Second grade, 10:30 am, seven years old, the year 2001, a Tuesday in September, sunny, 74 degrees Fahrenheit. Ms. Botnick, in English class, is going over some of the most culturally vibrant cities in the US, and for whatever reason, we were for a while stuck on the city of San Francisco… ‘Like New York, but with a distinct kind of vibrancy, something different in the air,’ Ms. Botnick said. Oh cool, I want to go there, I thought. And slowly, weirdly, while still images of the Tenderloin and Golden Gate Bridge projected toward the whiteboard, the principal bolted in and called Ms. Botnick out of the room. She came back in with concerned, red eyes and kind of stood there for around a minute without saying anything, before continuing her lesson on San Francisco and all the beauty and charm to be found in what was then, to me, an exotically charged cultural capital that must be way better than Manhattan. Twenty minutes later someone’s parents abruptly came and picked their kid up to take them home. Then another, and another. ‘Oh, a building downtown collapsed.’ Ms. Botnick explained to those of us who remained. ‘A building downtown?!’ A classmate said. And everyone looked toward me, as I was the only kid who lived downtown. 'It wasn’t Gordon’s building', Ms. Botnick said. Then we all started to laugh. And then, something new I couldn't comprehend, we were all moved to the gym in the building’s basement, where the whole school sat and waited for their parents to come pick them up. ‘Don’t worry everyone! It’s just that a building, or actually a few buildings, downtown collapsed, and we’re going to take the day off and calm down and be safe with our families.’ OK, I thought, so a building or two fell down. What’s the big deal?
One by one everyone left, and then it was just me, four other students, the principal, and a couple of teachers who hadn’t gone home yet. My dad sprints in, covered in sweat. ‘I got the bloody last cab I could find, it was a miracle!’ He yells, in his thick, thick, Scottish accent. And he explained to me, and my sisters, who were retrieved right before and waiting inside the cab, what had happened. ‘You mean they’re gone forever?
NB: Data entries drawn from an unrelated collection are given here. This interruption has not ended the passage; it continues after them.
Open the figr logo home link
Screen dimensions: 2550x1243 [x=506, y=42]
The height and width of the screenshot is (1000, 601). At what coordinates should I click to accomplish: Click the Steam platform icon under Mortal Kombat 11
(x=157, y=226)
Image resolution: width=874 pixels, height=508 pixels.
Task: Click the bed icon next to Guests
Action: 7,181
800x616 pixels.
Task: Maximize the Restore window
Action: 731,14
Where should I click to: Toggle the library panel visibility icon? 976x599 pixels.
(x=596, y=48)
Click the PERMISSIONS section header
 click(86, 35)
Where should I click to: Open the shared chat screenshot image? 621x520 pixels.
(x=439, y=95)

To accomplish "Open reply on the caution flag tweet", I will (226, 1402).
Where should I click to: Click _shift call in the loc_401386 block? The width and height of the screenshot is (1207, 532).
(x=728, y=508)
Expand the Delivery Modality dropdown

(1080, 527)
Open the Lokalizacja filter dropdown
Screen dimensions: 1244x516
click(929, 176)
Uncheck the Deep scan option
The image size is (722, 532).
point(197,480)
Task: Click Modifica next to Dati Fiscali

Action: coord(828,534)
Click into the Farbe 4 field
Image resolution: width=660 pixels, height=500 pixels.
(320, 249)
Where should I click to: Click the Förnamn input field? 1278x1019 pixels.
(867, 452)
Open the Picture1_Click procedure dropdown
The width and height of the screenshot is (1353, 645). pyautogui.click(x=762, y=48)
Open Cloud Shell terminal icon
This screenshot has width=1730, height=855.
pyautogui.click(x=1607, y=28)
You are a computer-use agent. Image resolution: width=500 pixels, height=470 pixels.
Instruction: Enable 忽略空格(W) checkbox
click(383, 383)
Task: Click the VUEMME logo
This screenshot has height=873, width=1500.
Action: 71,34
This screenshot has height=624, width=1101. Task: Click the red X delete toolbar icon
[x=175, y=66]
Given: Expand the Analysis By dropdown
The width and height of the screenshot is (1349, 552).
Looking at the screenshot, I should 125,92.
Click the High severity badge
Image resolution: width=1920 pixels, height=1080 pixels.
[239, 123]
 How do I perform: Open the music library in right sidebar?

Like… forever?’ ‘Yeah!’ He said. ‘I can’t fucking believe I found this taxi.’ And as we sped down Lexington Avenue back toward our apartment on Thompson Street, facing a massive, white cloud of smoke and debris, I thought for the first time about loss, grief, the idea of something iconic and meaningful being there one day and then, without any signal or warning, gone the next.